Labour Senators Concerned at Lack of Progress on Issue of Councillors’ Pay
Labour Party Senators have branded the lack of progress made on tackling the issue of Councillor’s pay as “deeply frustrating”. Despite a commitment in the Programme for Government, proposals on the issue of reforming the pay of City and County Councillors as recommended by the Moorhead Report have not been advanced.
Responding to a question from Senator Marie Sherlock in the Seanad yesterday, Minister of State Peter Burke informed Senators that a proposal has been submitted to the Minister for Public Expenditure and Reform which, pending his consent, will be brought to Government. However, there is no concrete timeline available for the implementation of the report’s recommendations, and Labour Senators pointed to the frustration among Councillors at the enduring inertia that exists around local government reform.
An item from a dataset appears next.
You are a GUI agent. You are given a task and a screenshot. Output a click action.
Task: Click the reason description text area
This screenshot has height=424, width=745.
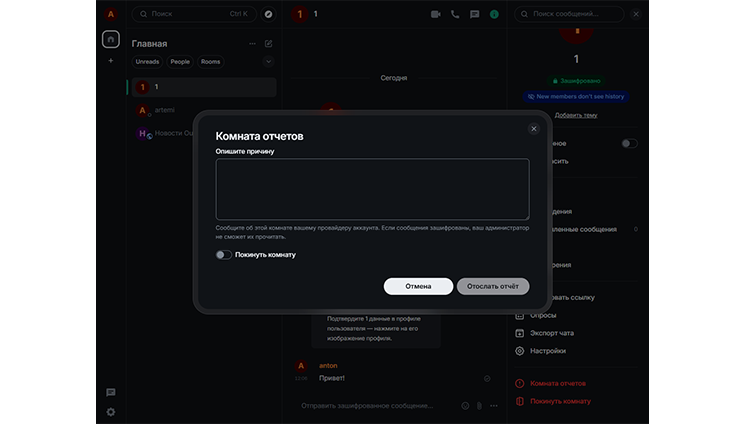[372, 189]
Speaking in the Seanad, Senator Sherlock said:
“This was a self-imposed deadline by the Government, so it is doubly frustrating to see the lack of progress that has been made on the issue to date. There has been inertia associated with the issue of Councillors’ pay and conditions for several years, and the unambiguous commitment of the Programme for Government must not be seen as another instance of false hope. The longer we disregard this issue the greater the difficulties in retaining some councillors and the longer we will go before seeing gender parity among our elected representatives.
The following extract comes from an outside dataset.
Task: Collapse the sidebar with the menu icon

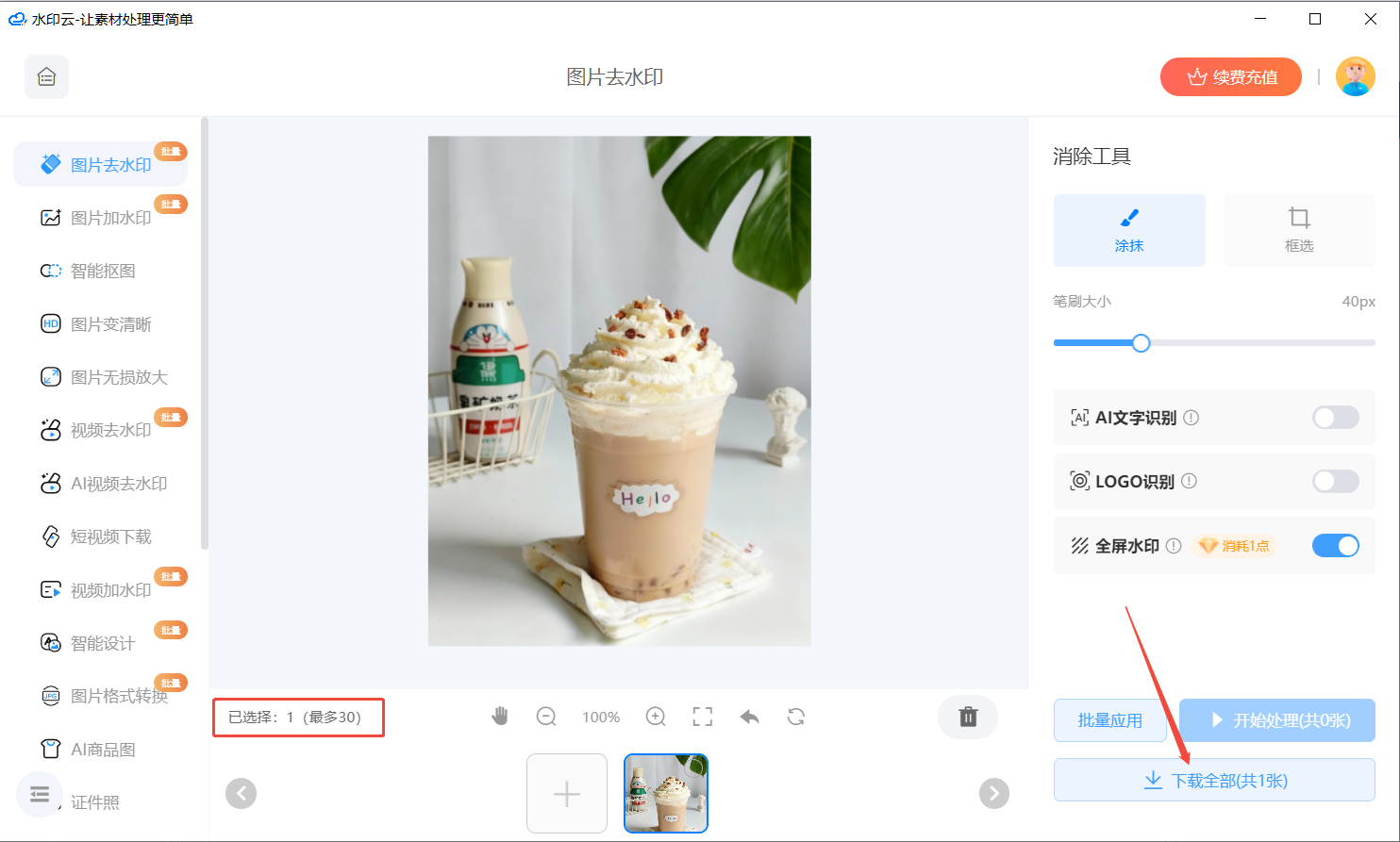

“From speaking to our Labour Councillor network, to Councillors across the country and from my own experience on Dublin City Council, it is clear that the impact of low pay has a damaging impact our local democracy. There are far too many who experience major difficulties in balancing employment and their Council duties along with caring and other commitments. This speaks to a significant problem in our local government system, which reforms to the pay of Councillors would go some way to address. Improving Councillors pay is about showing respect and affording greater dignity to those who make policy for and advocate on behalf of their local communities.
“There are a number of divergent viewpoints on the recommendations of the Moorhead Report, but there is consensus that it is a start, and that reforms to Councillors’ pay would be a valuable first step. We welcome the announcement that a proposal has been brought to the Minister for Public Expenditure & Reform, but it is incumbent on the Government to progress this issue, and not let another deadline fall by the wayside”.